═════ EXCERPTED DATA ═════

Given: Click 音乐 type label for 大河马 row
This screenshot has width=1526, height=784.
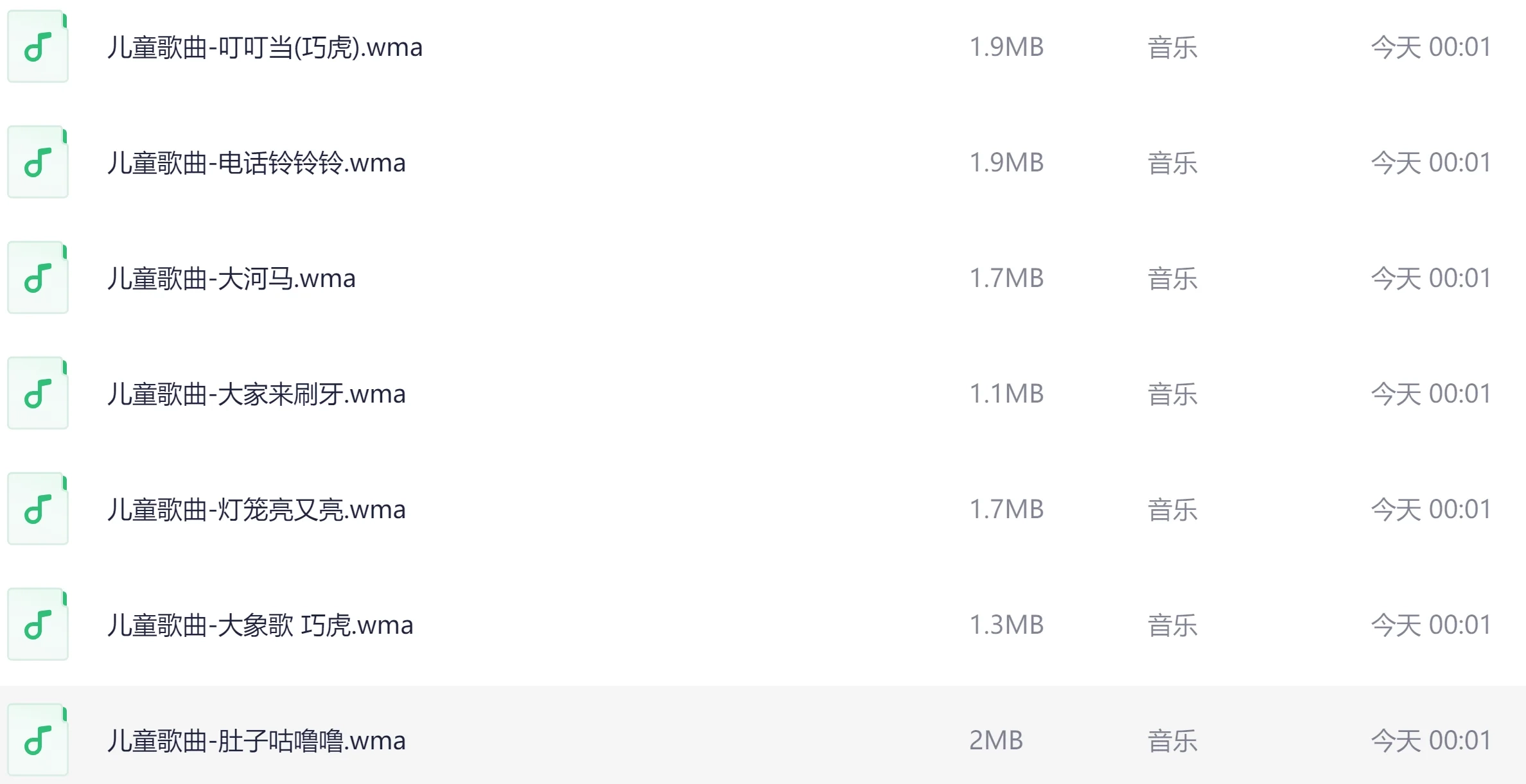Looking at the screenshot, I should (1172, 279).
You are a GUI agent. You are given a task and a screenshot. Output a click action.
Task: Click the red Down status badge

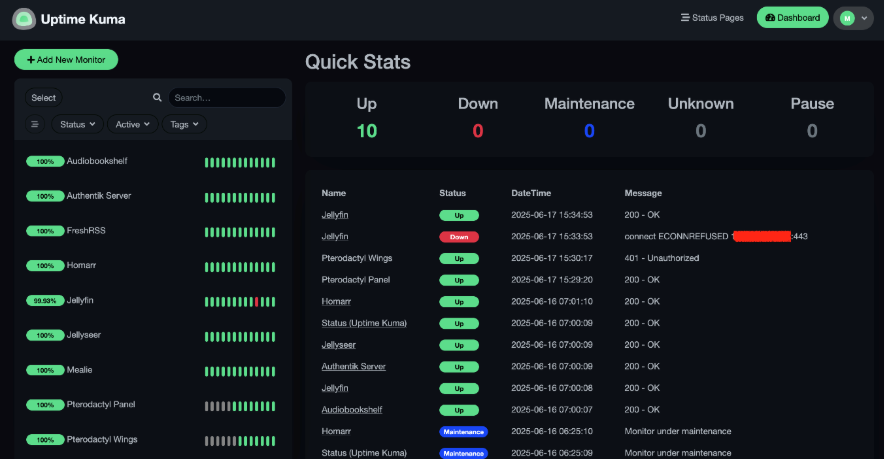tap(458, 237)
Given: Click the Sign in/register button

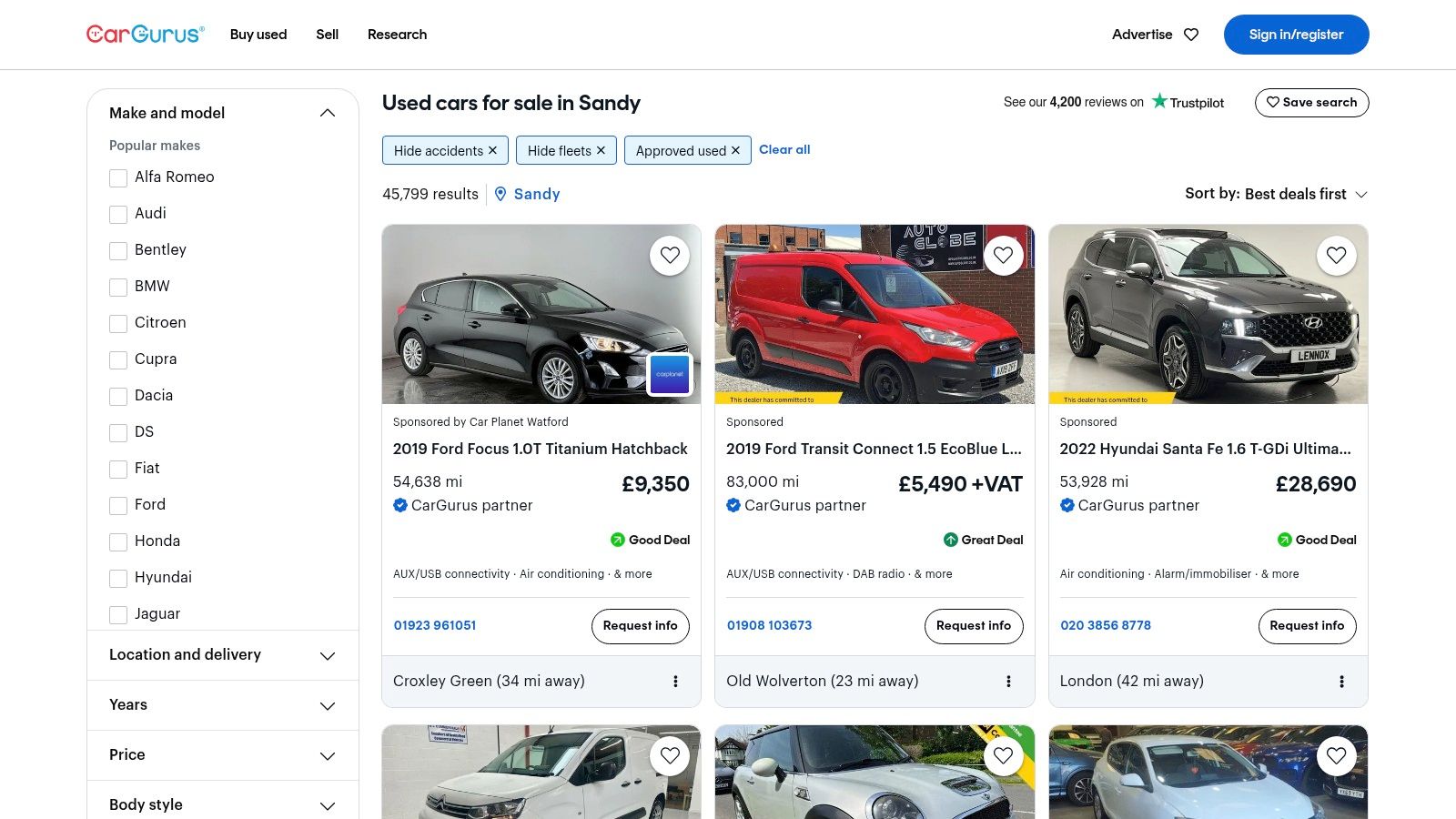Looking at the screenshot, I should coord(1296,35).
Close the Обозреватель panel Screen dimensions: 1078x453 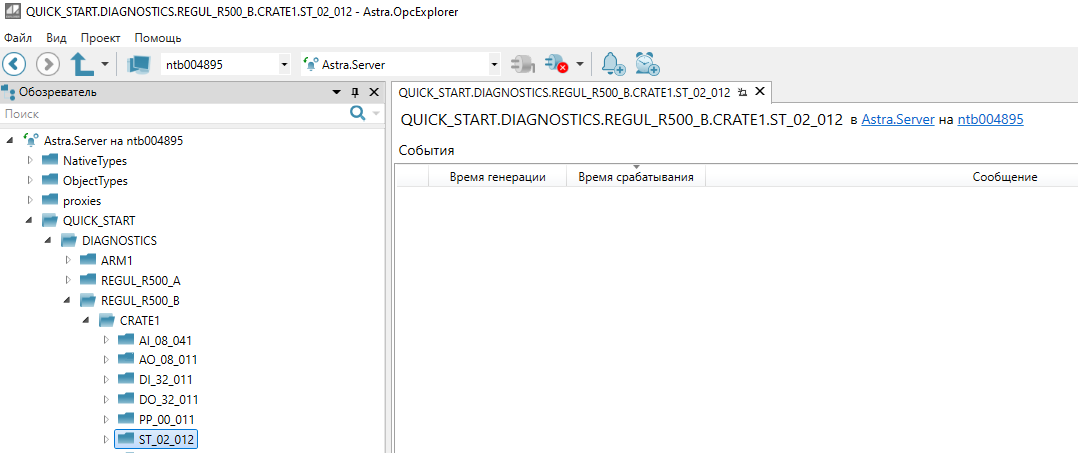click(373, 92)
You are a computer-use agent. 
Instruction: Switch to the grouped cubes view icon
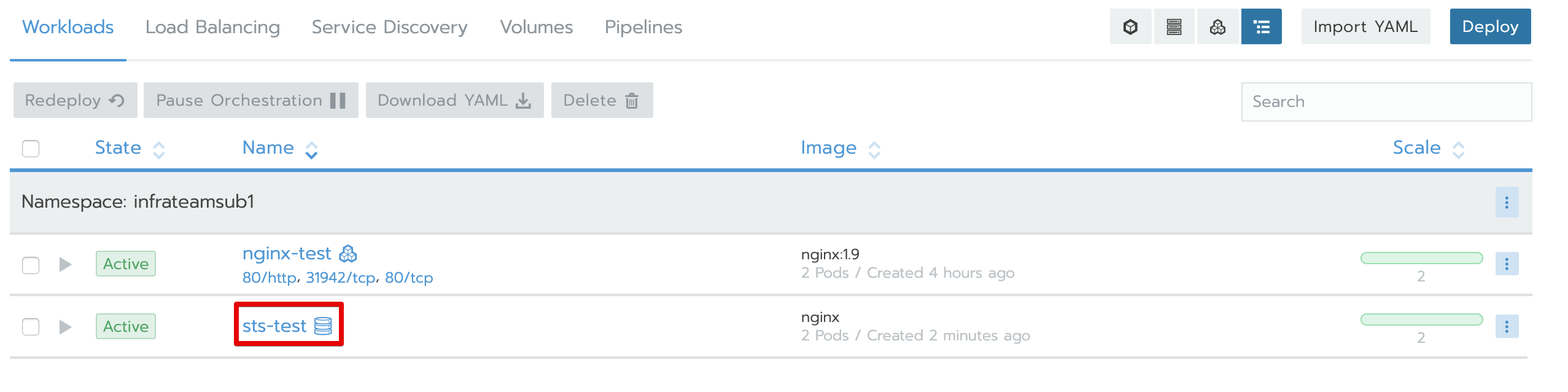[x=1217, y=27]
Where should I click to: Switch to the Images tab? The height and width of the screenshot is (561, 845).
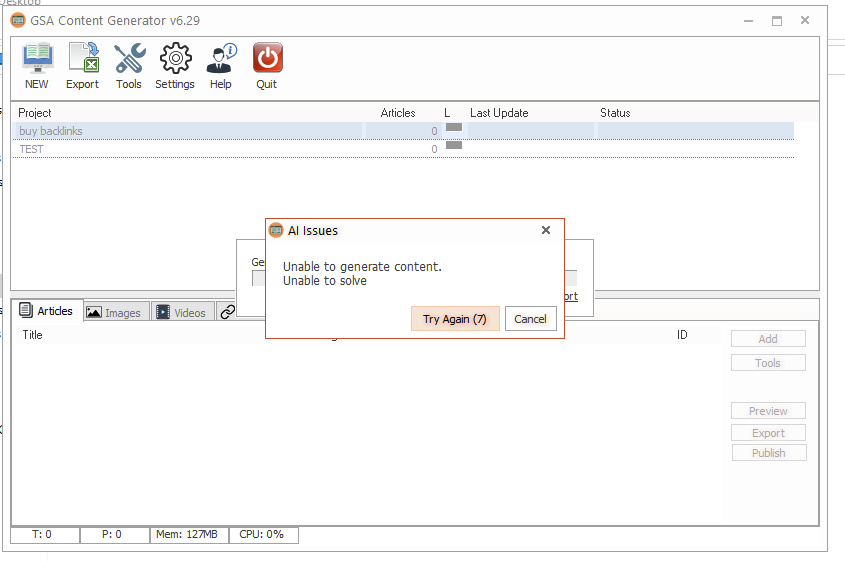pos(114,313)
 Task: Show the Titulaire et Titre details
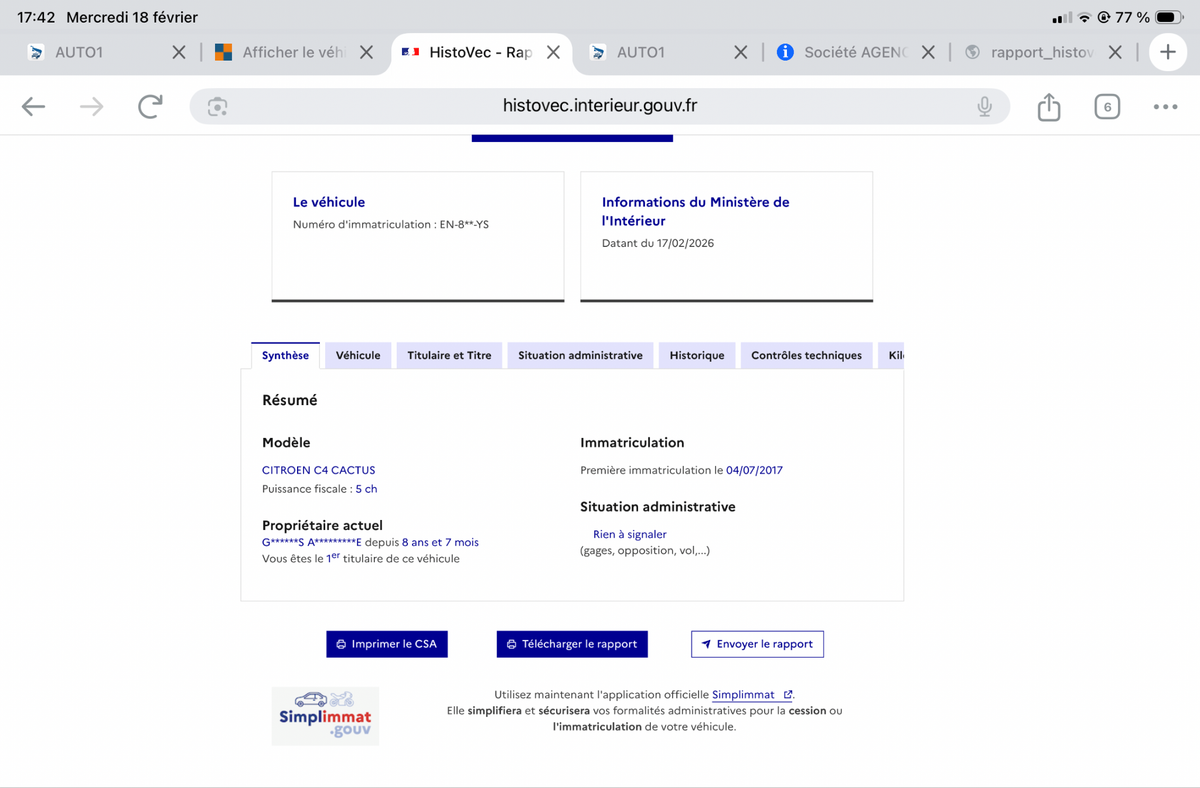pos(448,355)
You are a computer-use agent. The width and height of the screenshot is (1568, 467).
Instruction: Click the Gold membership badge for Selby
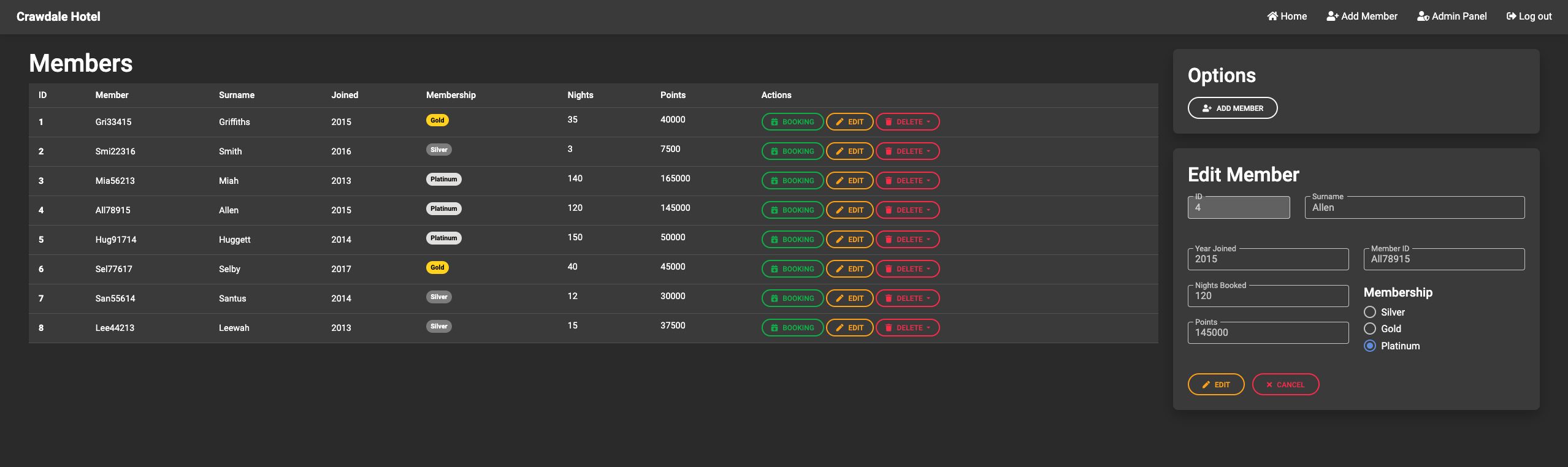(x=437, y=268)
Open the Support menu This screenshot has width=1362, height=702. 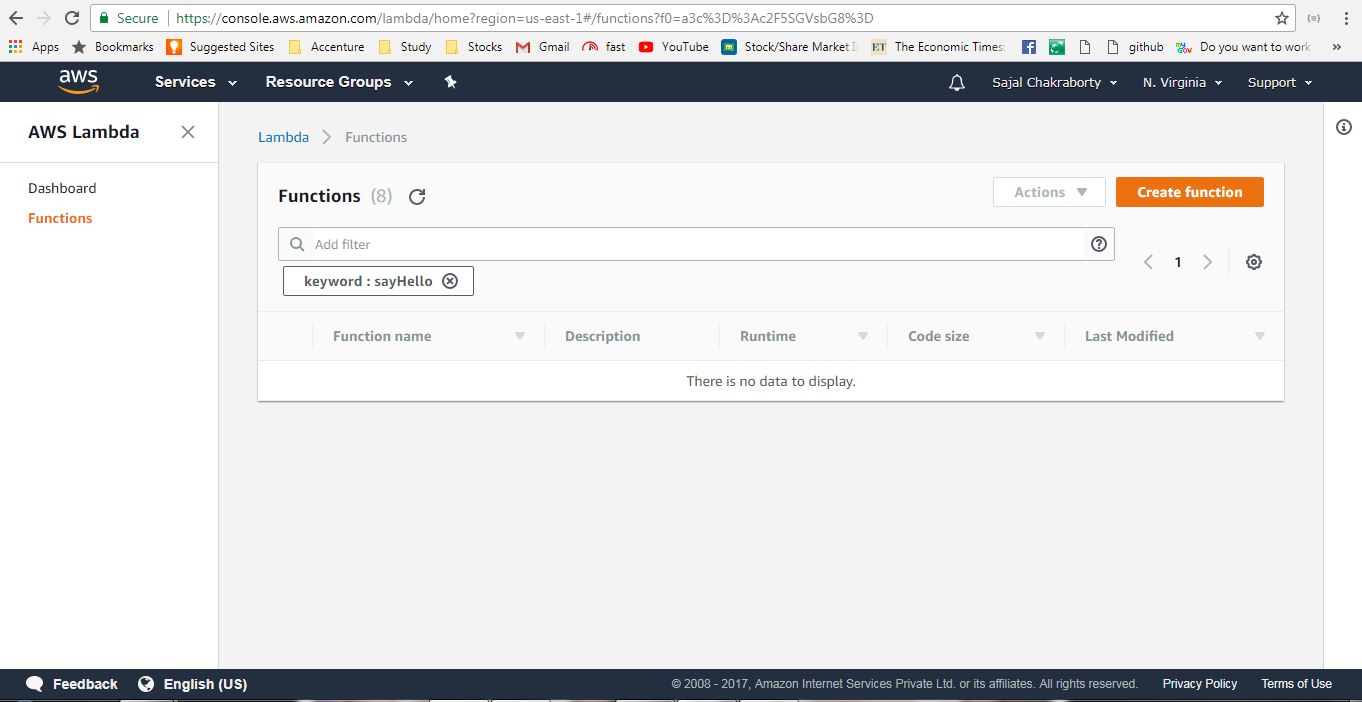point(1278,82)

═════

WHAT TO WORK ON>
Each line of the data that has the string "computer" should be returned.

OUTPUT BELOW>
You are a computer-use agent. 
You are a computer-use agent. The width and height of the screenshot is (1568, 467).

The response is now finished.